The Nigerian National Petroleum Company Limited (NNPCL) has received ₦318.05bn between January and August 2025 to fund new frontier oil exploration, documents from the September 2025 Federation Account Allocation Committee (FAAC) meeting have revealed.
According to the records obtained by The PUNCH, the amount represents 30 per cent of Production Sharing Contract (PSC) profits automatically set aside each month under the Petroleum Industry Act 2021 for oil search across inland basins.
The Frontier Exploration Fund, established by the Act, mandates that 30 per cent of NNPCL’s PSC profits be channelled into exploring under-developed basins such as Anambra, Bida, Dahomey, Sokoto, Chad and Benue. The Nigerian Upstream Petroleum Regulatory Commission (NUPRC) manages the fund through an escrow account and issues an annual Frontier Basin Exploration and Development Plan.
In July 2025, the NUPRC unveiled the latest plan, detailing seismic surveys, stress-field detection, data integration, and wildcat drilling across the basins.
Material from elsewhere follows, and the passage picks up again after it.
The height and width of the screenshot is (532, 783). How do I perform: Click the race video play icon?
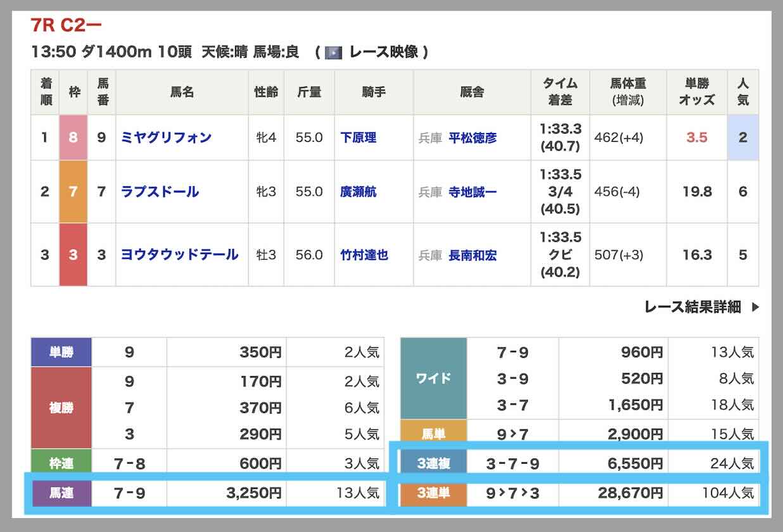click(x=333, y=53)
Activities listed include logging and testing of the Eba-1 well in the Dahomey Basin, drilling of a new wildcat in Bida, reappraisal of Wadi wells in Chad, and reassignment of Ebeni-1 drilling in Benue.
Despite PSC profits falling short of the budgeted ₦1.58tn to ₦1.06tn this year, the statutory 30 per cent deduction for frontier exploration was consistently applied, resulting in ₦318.05bn by August.
Monthly allocations fluctuated sharply: ₦31.77bn in January, ₦38.30bn in February, ₦61.49bn in March, ₦36.58bn in April, ₦38.8bn in May, a low of ₦6.83bn in June, ₦25.34bn in July, and a record ₦78.94bn in August.
NNPCL also booked the same amount, ₦318.05bn, as management fees within the first eight months, bringing its total receipts for exploration and fees to ₦636.1bn.
However, the Federation Account, entitled to 40 per cent of PSC profits, received ₦424.07bn in the same period, far below the budgeted ₦631.57bn. The non-remittance of NNPCL’s interim dividends, projected at ₦2.17tn year-to-date, has further deepened the revenue shortfall.
FAAC documents show that a special subcommittee has been set up to scrutinise the 30 per cent frontier deductions. The committee has met with NNPCL, the NUPRC and the Central Bank of Nigeria to review exploration activities from 1999 to date and NNPCL’s intended programmes for 2025.